**ENTRIES PROVIDED**

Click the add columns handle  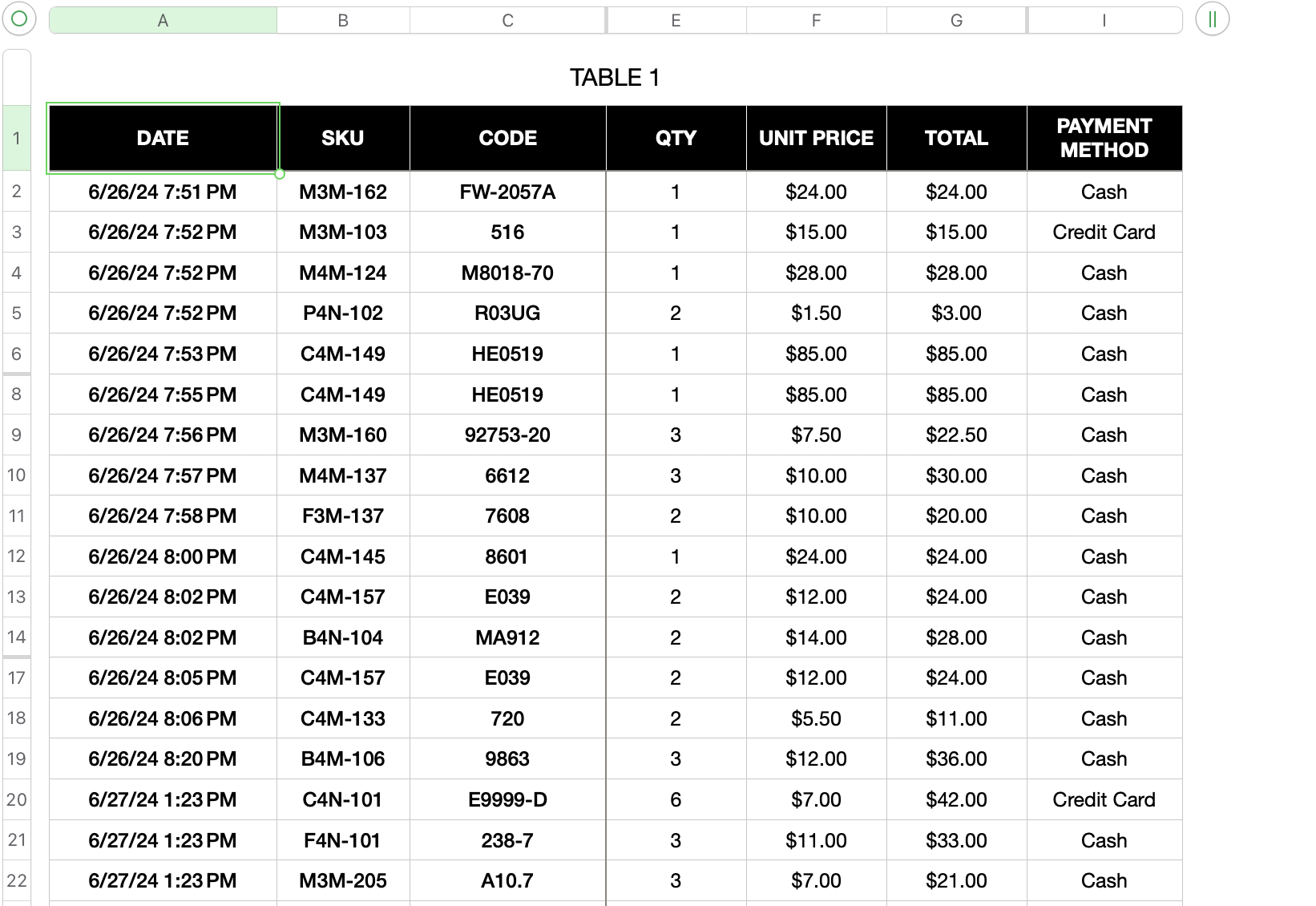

==

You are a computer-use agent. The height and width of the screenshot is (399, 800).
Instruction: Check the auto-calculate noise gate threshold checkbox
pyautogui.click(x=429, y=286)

==

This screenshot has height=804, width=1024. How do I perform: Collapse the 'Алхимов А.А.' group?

**TRY IT**
The word "height" appears in some of the lines above. Copy those lines.

**TASK SOLUTION**
You are a computer-use agent. The height and width of the screenshot is (399, 800).
This screenshot has height=804, width=1024. How do I perform: Collapse the 'Алхимов А.А.' group?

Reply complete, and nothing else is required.